Thursday, 09 February 2012

Circle 33 acted unlawfully in warden case

A housing association broke the law by removing a live-in warden service from a sheltered housing scheme without consulting tenants first.

A High Court ruling, handed down on Monday, said Circle 33 Housing Trust, had acted unlawfully because the tenancy agreement suggested the landlord would provide a warden but would consult tenants about changes to services.

However, the judge, Lord Justice Munby, said there was no advantage in allowing the tenant, Joan Garbet, to get Circle 33s’ decision quashed using public law over private law, for example, challenging it as a breach of contract.

He decided not to say whether she had a claim in public law, so did not address the issue of whether housing associations are public bodies.
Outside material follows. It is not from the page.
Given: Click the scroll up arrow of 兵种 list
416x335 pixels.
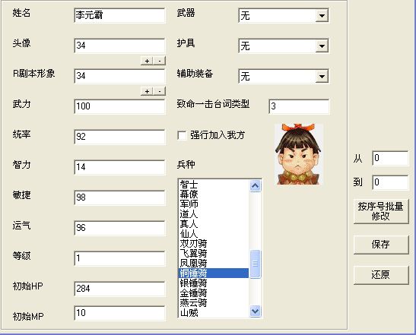Looking at the screenshot, I should (x=256, y=186).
Several lawyers had expected the issue to be raised following the ruling in a case involving housing association L&Q earlier this year, which found that housing associations are public bodies in certain circumstances.

In court, Jacqueline Airey, a director at Circle 33 Housing Trust, said the organisation had not consulted residents before the warden service ended because some were friendly with the warden in the post at the time and this might have influenced their replies.

She said: ‘Had the consultation exercise been carried out whilst [the warden] was still employed at the properties, there was a real danger that the consultation exercise would not have been genuinely about the services being provided to the tenants but about [the warden] personally, with those tenants who did not wish to see her retire, unduly influencing the outcome of the consultation.’

She argued that the housing association had provided ‘equivalent services’ since the live-in warden service ended, including support from visiting staff.

Circle 33 Housing Trust said it had since carried out a consultation with residents. It said most residents had voted for visiting support staff, but a number were strongly in favour of a resident warden, so the visiting support service would be run as a one-year pilot.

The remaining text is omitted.